## What you need to do:
The result should be every line that contains the word "This", taken from the material.
[Data to examine]
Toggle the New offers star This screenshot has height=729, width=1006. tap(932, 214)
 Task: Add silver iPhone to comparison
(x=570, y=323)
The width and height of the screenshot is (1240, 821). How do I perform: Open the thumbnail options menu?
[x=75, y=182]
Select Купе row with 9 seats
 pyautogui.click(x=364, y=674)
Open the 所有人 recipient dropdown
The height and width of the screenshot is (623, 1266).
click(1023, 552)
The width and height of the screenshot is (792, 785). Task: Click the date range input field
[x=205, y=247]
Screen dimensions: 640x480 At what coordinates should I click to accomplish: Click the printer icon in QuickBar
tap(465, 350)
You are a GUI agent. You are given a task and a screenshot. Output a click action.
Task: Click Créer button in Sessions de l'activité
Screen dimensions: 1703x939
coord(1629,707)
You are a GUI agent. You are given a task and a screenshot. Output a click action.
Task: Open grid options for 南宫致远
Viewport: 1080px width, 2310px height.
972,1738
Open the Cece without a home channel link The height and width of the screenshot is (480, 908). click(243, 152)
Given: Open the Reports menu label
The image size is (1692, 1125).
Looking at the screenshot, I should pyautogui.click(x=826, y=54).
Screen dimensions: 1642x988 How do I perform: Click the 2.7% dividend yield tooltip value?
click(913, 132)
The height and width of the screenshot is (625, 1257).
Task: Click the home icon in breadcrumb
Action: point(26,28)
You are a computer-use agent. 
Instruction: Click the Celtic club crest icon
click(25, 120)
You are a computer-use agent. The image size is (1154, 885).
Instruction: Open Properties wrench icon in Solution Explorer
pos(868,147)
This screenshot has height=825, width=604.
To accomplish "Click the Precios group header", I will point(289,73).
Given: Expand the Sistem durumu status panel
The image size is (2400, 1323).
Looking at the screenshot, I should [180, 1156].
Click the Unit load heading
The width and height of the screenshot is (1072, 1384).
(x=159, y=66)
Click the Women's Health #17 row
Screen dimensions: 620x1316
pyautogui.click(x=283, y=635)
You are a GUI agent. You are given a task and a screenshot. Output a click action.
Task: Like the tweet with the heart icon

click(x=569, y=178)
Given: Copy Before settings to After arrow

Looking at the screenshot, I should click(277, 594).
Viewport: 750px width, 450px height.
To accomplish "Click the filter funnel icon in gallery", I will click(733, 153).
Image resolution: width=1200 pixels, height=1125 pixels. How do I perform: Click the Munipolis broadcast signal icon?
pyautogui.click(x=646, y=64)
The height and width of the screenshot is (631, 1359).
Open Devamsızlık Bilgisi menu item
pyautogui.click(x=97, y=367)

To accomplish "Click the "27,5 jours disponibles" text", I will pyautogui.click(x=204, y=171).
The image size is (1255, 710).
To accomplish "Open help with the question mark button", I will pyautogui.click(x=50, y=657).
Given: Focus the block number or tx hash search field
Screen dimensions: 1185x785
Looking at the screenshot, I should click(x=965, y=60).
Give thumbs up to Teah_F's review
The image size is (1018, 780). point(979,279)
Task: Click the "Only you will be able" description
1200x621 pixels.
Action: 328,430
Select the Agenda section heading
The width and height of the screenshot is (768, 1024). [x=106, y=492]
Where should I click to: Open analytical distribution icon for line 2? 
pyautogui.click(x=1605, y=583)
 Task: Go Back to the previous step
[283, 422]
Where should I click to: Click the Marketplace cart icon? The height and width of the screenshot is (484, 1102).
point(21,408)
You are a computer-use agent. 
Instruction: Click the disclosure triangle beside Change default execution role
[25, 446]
[/Data to examine]
## Solution to the problem:
Toggle the New offers star This screenshot has height=729, width=1006. tap(932, 214)
This screenshot has height=825, width=604.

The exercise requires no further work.